*** DATA FOR THIS TASK Section Begins ***

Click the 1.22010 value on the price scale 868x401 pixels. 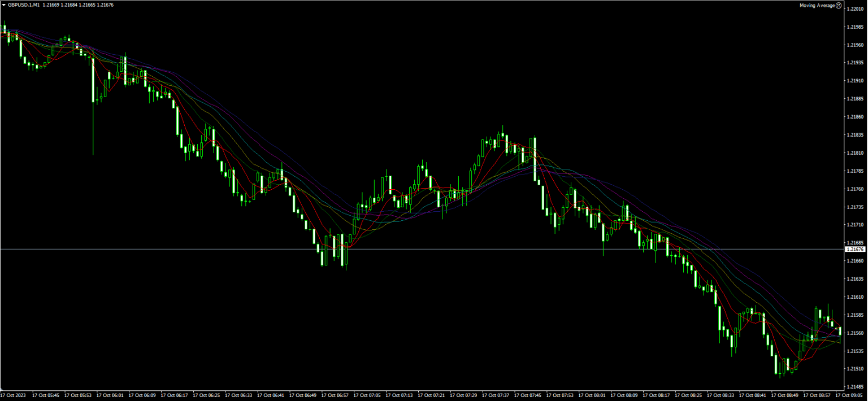(856, 9)
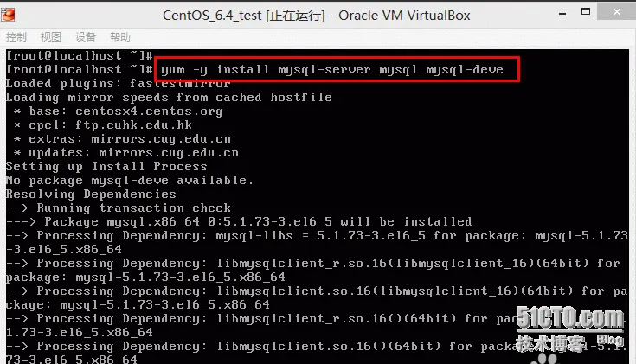The height and width of the screenshot is (364, 636).
Task: Close the CentOS_6.4_test VM window
Action: (616, 12)
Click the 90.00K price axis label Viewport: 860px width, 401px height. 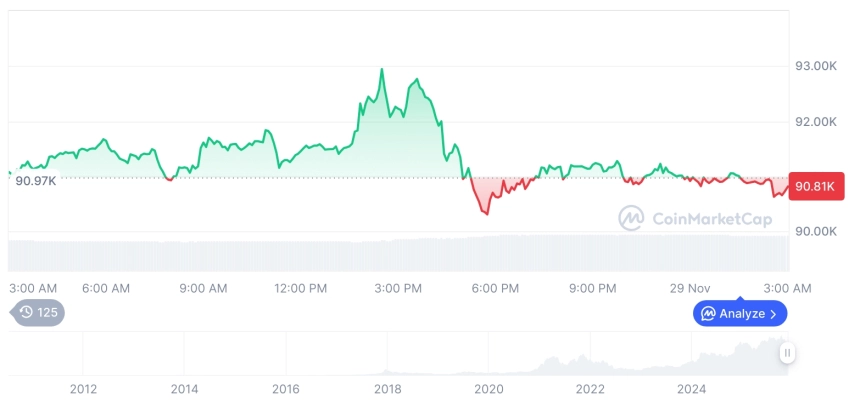[x=815, y=231]
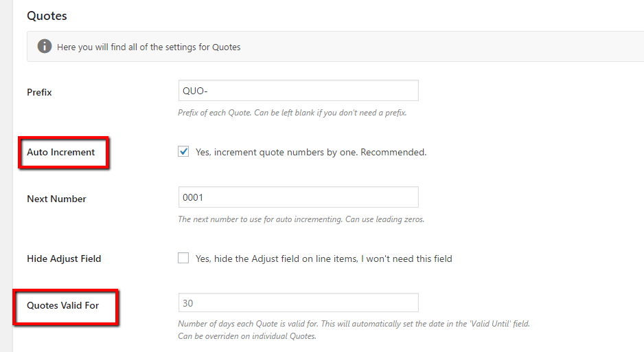Click into the Prefix field containing QUO-
644x352 pixels.
[x=298, y=91]
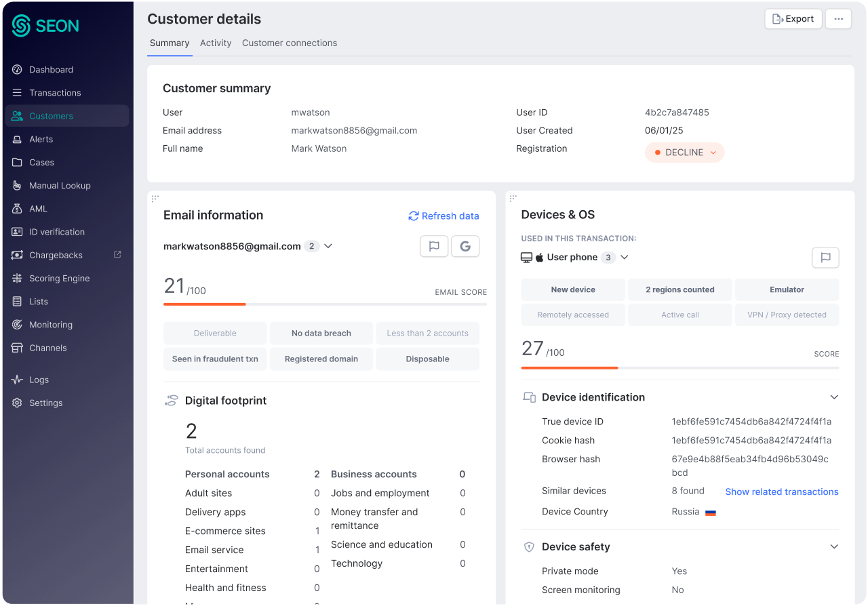Open ID verification in sidebar

56,232
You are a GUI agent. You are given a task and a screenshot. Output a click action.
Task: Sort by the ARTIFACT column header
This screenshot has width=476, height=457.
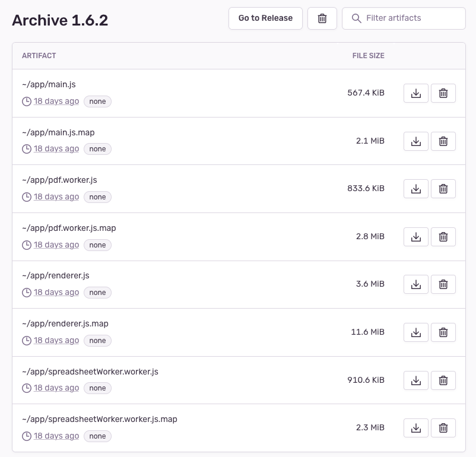(38, 55)
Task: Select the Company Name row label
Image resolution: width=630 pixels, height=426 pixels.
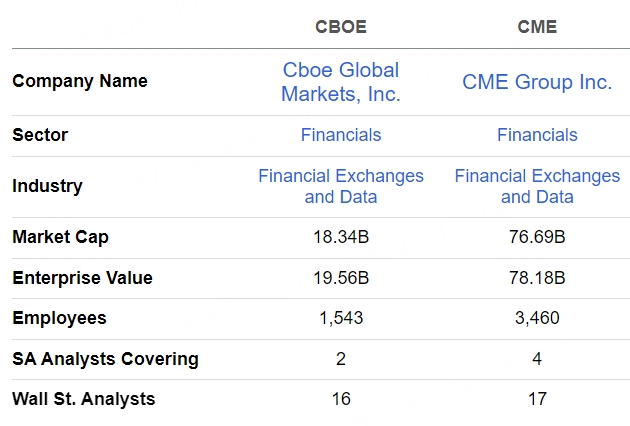Action: (x=80, y=81)
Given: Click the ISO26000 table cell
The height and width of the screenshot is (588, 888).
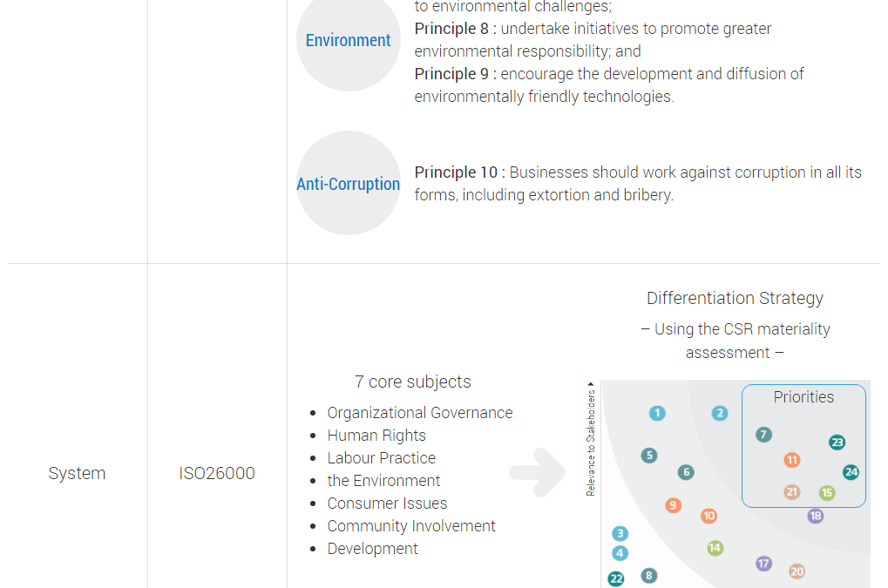Looking at the screenshot, I should click(x=217, y=473).
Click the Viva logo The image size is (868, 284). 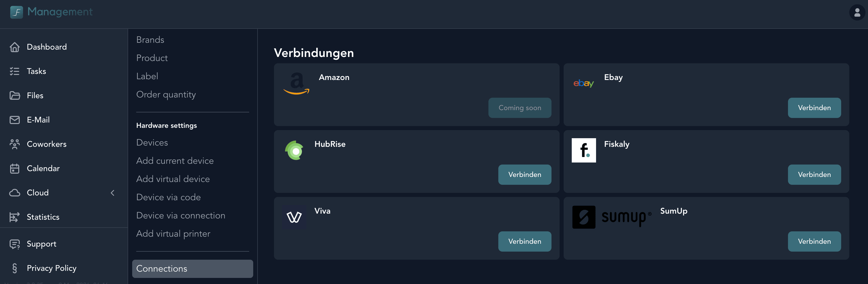(x=294, y=217)
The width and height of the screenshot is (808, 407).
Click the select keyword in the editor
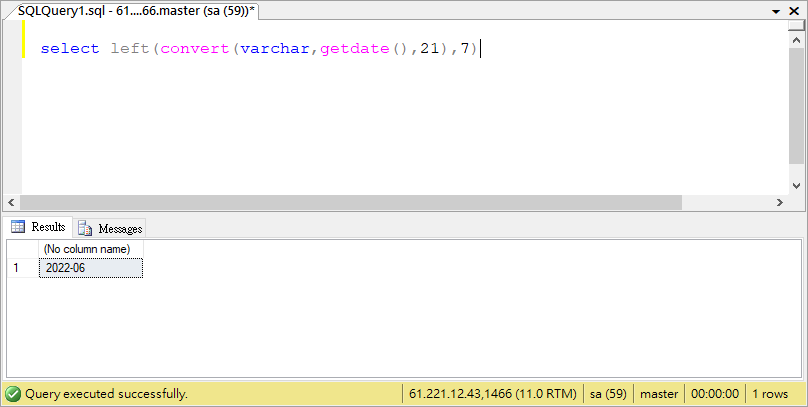(70, 48)
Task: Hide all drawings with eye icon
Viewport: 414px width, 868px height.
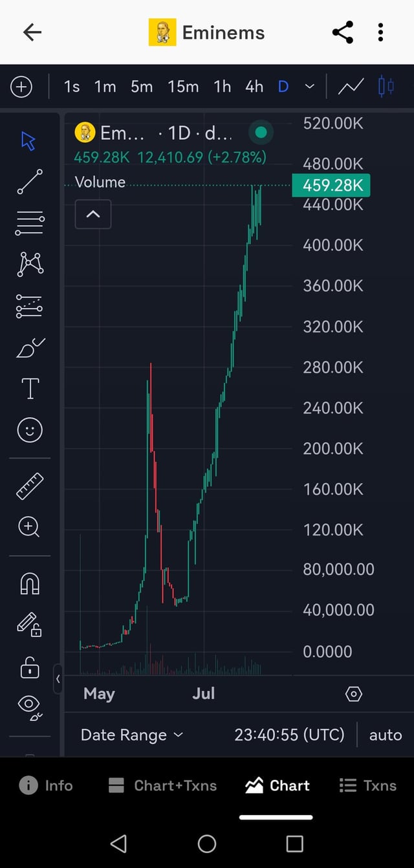Action: point(30,706)
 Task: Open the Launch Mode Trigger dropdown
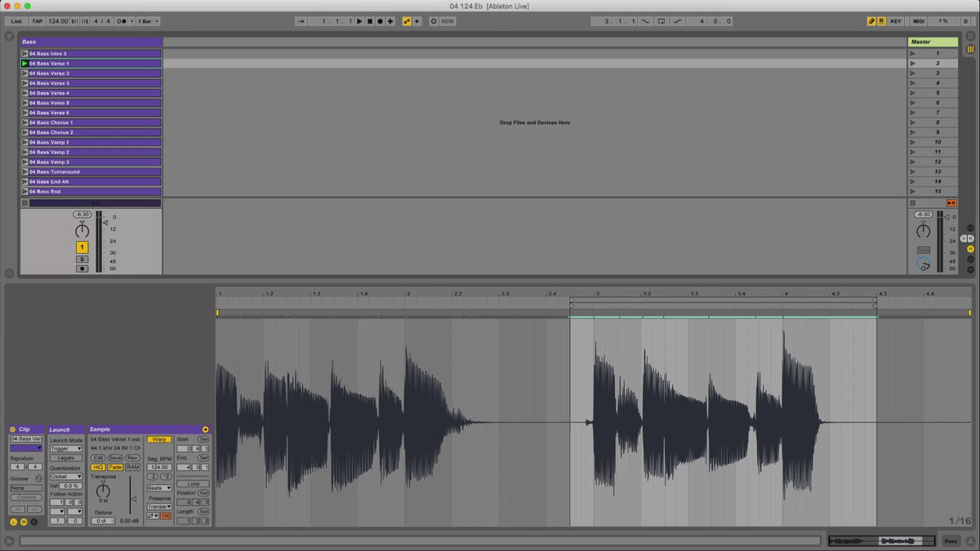click(66, 448)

*** DATA FOR THIS TASK Section Ends ***

## [TASK OBJECTIVE]
Everything above from the line with "You are a GUI" through the line with "Given: Click the ISO26000 table cell" should be retyped exactly, and nothing else; omit pictures.

## [PROBLEM SOLUTION]
You are a GUI agent. You are given a task and a screenshot. Output a click action.
Task: Sort by the ARTIFACT column header
This screenshot has width=476, height=457.
(38, 55)
Task: Select the Company Name row label
Image resolution: width=630 pixels, height=426 pixels.
Action: (x=80, y=81)
Given: Click the ISO26000 table cell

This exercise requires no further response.